* EXTRACTED TEXT *
I've covered much of the background on DDT in other threads, but I'll give a quick repeat.
Yes, the science about birds that was used in the US ban on DDT was bad. However, that does not nullify all the subsequent information that points to the serious problems with the widespread use of DDT. Contrary to common myth, in the US, DDT use for mosquito control had peaked in the 50s and had dropped to very low levels by the 1972. It wouldn't have met re-registration requirements under FIFRA (Federal Insecticide, Fungicide and Rodenticide Act) if it had ever come up for review.
Most of the current objections to the ban on DDT rely on looking at the old data and/or scapegoating Racheal Carlson and rarely look at newer information. Nobody scientifically doubts that DDT is a persistant organic pollutant and can bioaccumulate.
DDT is a broad-spectrum insecticide that kills many different arthropods, including many nontargets and beneficials. Resistance to DDT has been reported throughout it's use as an area spray (which extended in the developing world well past the US 1972 ban, which some people erroneously assume was a world-wide ban). The mosquito control literature continued to have articles on DDT-resistance well into the 90s.
DDT is not a magic bullet for malaria, and it never was. It's main claim to fame was that it was the first mass-produced synthetic insecticide. DDT alone was never part of a successful anti-malaria program, but as part of a multi-pronged approach. And, there are many newer, and safer, materials that have replaced it.
The current, and only, approved use is as an Interior Repellent Spray (IRS), one of about 10 or 12 chemicals recommended by WHOPES (WHO Pesticide Evaluation Scheme). In that role, it really is not the best material to use overall, but it can be the best choice under the proper conditions.
1. It's what can be brought on scene and used in time at the start of an outbreak. Timing is important with IRS applications to prevent the early spread of malaria during an epidemic. or 2. When personnel shortages mean that reapplications cannot be reliablely made in less than six months. DDT is among the longest-lasting of the approved IRS sprays. or 3. When the local Anopheles popluation is resistance to the other materials available for use, like orthophosphates or synthetic pyrethroids.
Incidently, in areas that already have DDT-resistant mosquitoes, it won't work well as an IRS. The WHOPES recommendations for IRS applications include specific instructions on resistance management, which the current initiative seems to be ignoring.

* ENTRIES PROVIDED *
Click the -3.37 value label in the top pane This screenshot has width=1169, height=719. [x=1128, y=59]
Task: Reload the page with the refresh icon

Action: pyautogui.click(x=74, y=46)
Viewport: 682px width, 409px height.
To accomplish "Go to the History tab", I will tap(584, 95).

* * *

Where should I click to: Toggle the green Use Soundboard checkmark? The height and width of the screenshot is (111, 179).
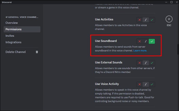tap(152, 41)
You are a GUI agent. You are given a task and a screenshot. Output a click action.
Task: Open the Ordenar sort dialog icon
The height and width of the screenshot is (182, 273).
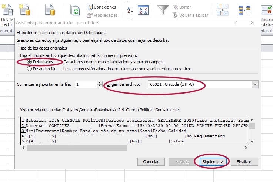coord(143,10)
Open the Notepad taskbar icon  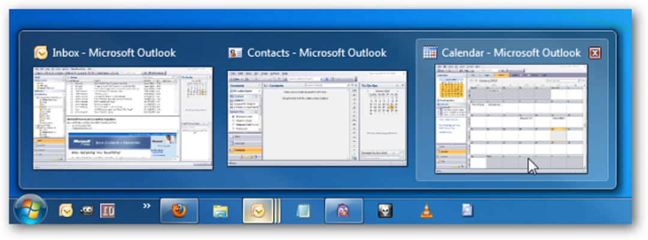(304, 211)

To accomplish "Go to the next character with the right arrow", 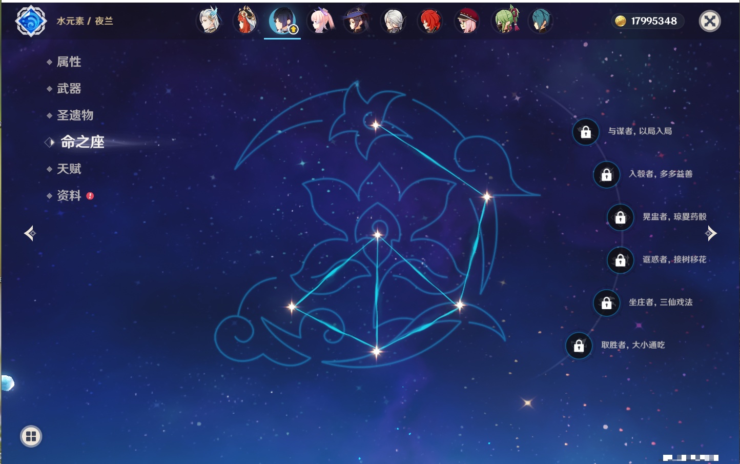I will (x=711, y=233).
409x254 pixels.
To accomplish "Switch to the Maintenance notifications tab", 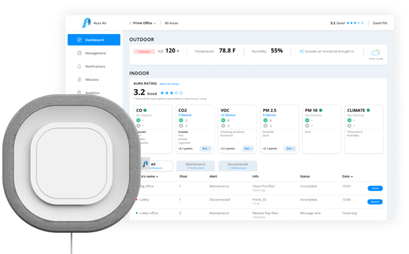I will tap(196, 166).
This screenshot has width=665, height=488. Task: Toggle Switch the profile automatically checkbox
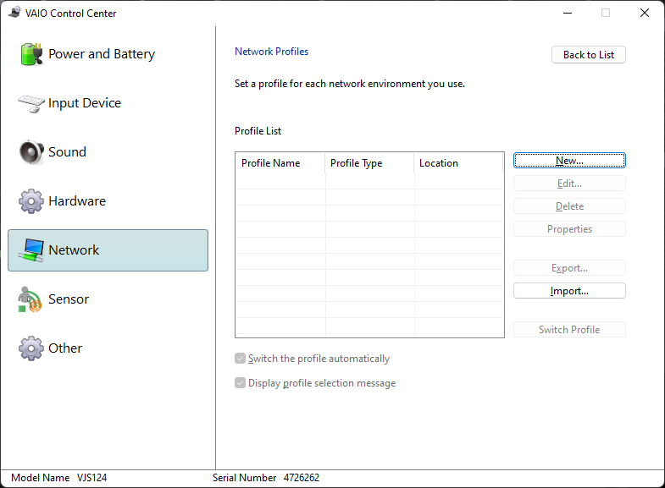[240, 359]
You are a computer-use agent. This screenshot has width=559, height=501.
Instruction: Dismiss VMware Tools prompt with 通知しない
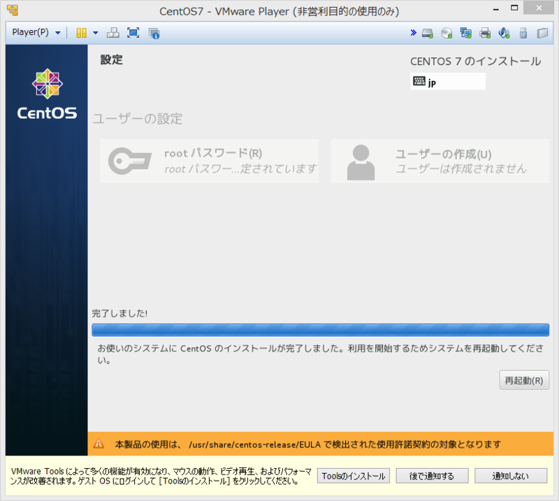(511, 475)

---

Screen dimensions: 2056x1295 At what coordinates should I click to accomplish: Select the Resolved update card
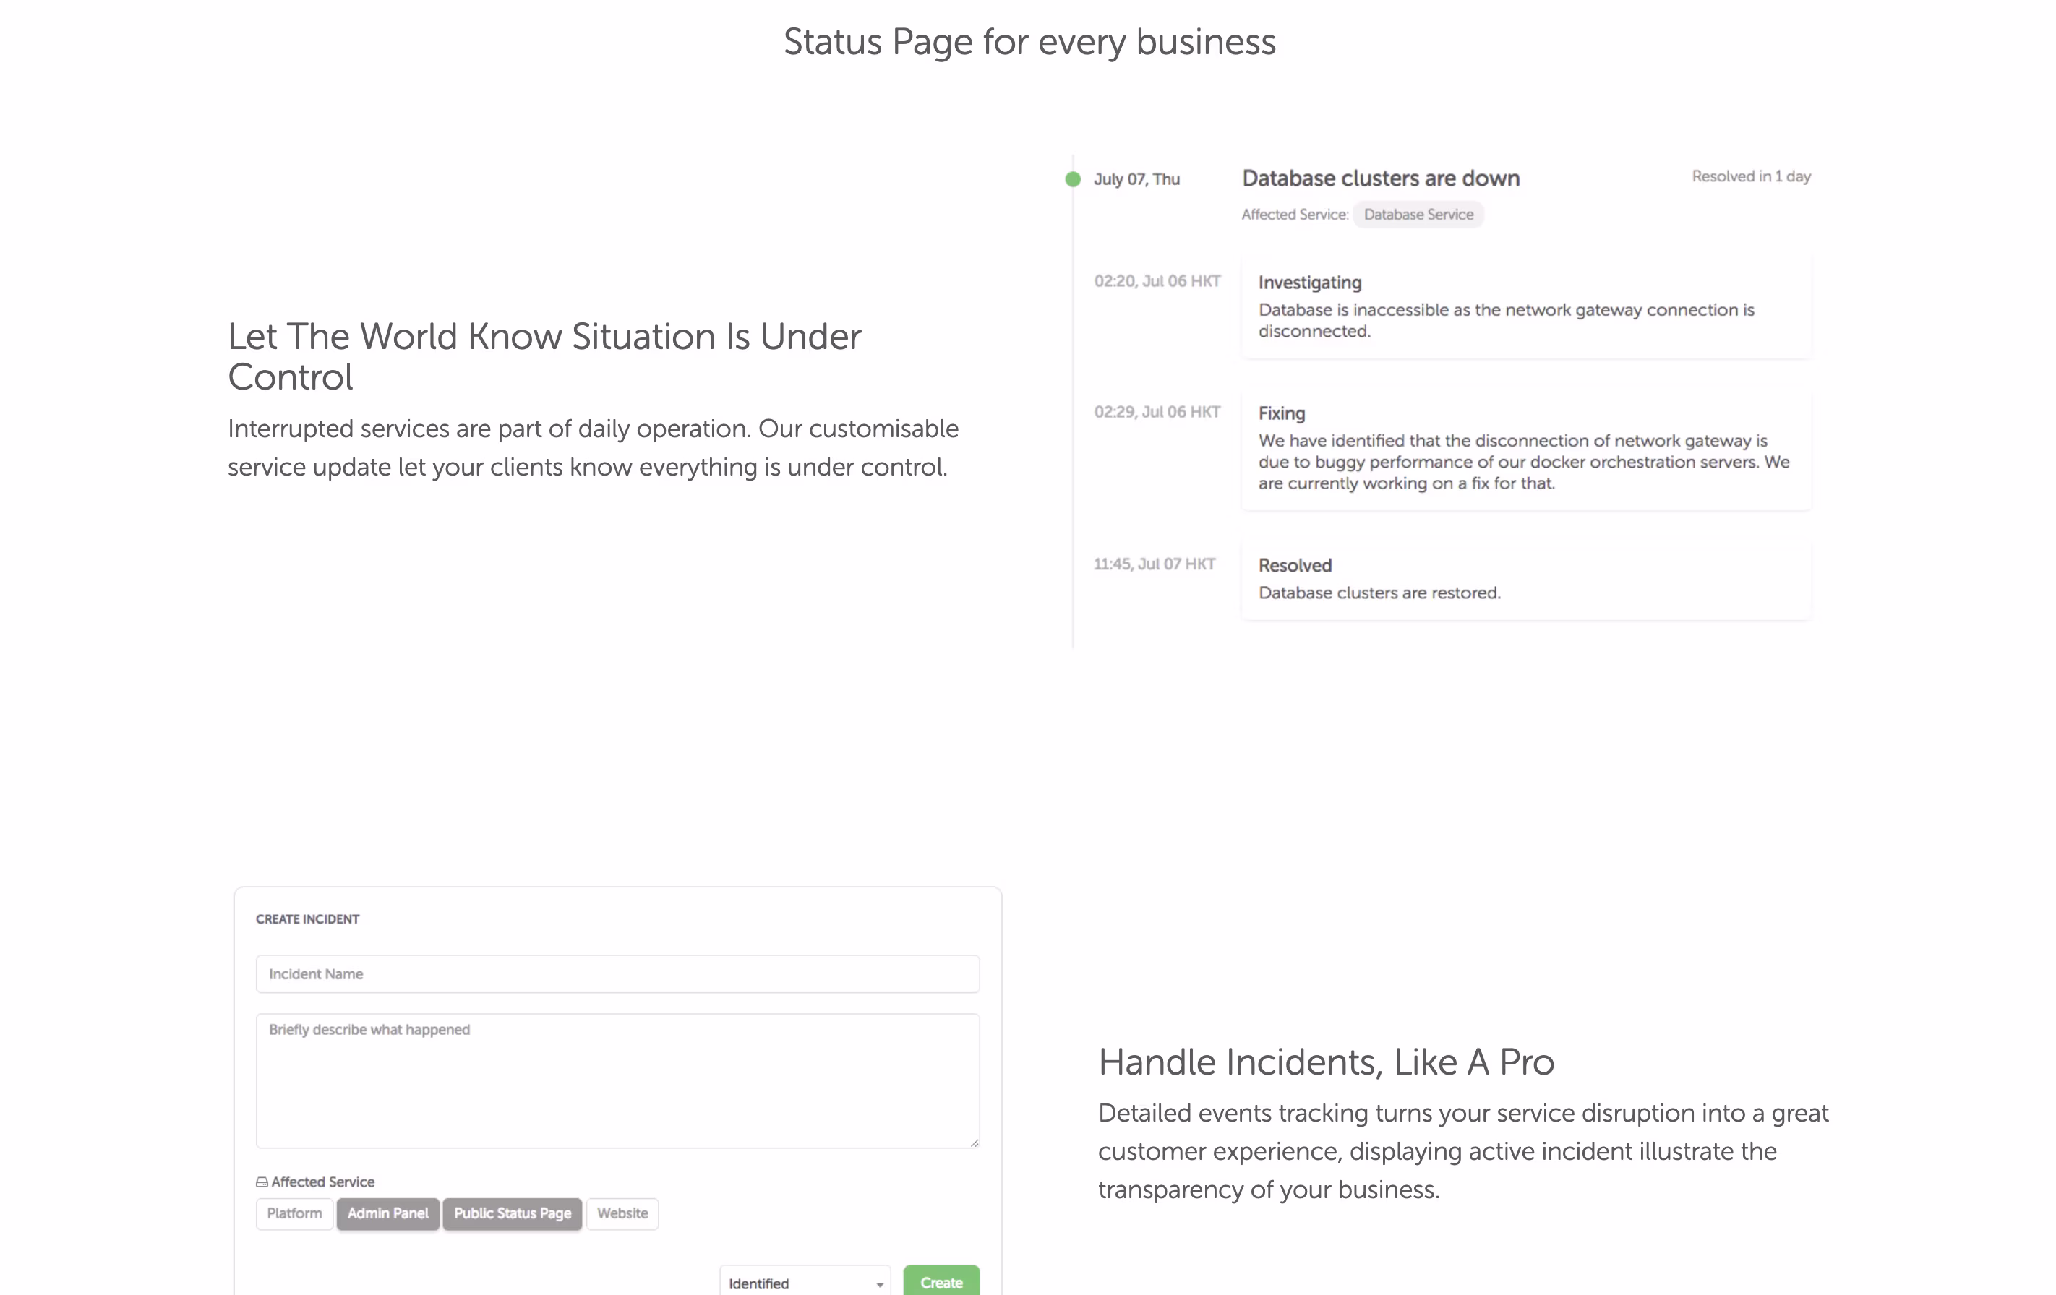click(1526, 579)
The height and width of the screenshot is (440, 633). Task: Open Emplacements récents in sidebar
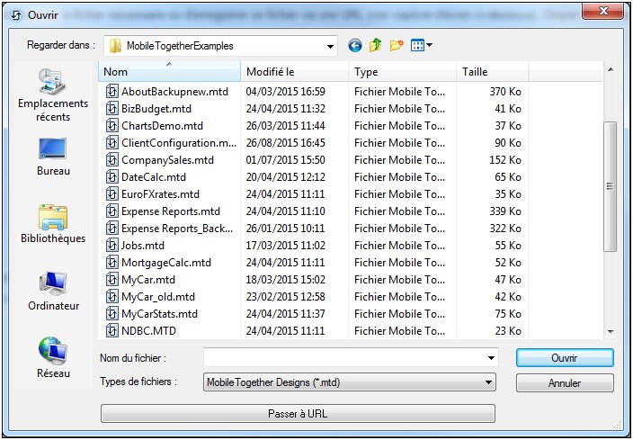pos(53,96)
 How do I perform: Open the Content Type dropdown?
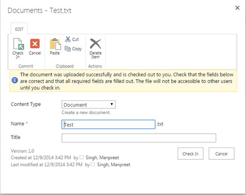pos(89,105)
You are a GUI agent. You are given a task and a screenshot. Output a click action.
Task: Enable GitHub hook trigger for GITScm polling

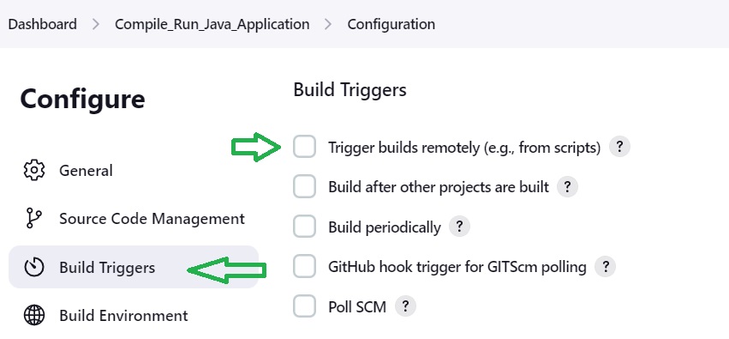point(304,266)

* EXERCISE *
Resume the text on DDT and malaria control, picking up after its last sentence. The rows play no part here.

* WRITTEN ANSWER *
As a reference point, there is debate within the professional mosquito control community about the level of DDT use for IRS sprays. However, there is little debate about any kind of wider use, because the scientific evidence is so much against it.
DDT is a controversial subject and there is a lot of misinformation out there on both sides of the issue.
Malaria is a complex disease, with four different Plasmodium species as pathogens vectored by dozens of Anopheles mosquito species. History has shown that it can only be managed by applying efforts to all stages of the vector and disease species. Removing or reducing man-made larval habitats, using newer larval control methods on natural habitats. Using newer adult control sprays for general adult control. Residence denial, via IRS sprays, bed nets or window screening. Medical prophylaxis of exposed populations, and finally, proper medical care of those infected.
quote:Originally posted by Ganzfeld: This is even dumber than accusing a scientist of indirect murder because of a recommendation about a pesticide -- which, as I pointed out, she never made!
She said that pesticides, especially DDT, were destroying the birds. It wasn't a scientific recommendation, it was a political polemic designed to make people hate pesticides. And it worked.
A cut and paste of my response in a prior discussion (the John Stossel thread in Politics). ----------- Intersting article from the NY Times when looked at in comparison to the LA Times article above:
From the LA Times article:
quote:"DDT is the answer to our problems," said Dr. John Rwakimari, head of the national malaria program in Uganda, where malaria rates over the last 15 years have increased fivefold. "We must do something."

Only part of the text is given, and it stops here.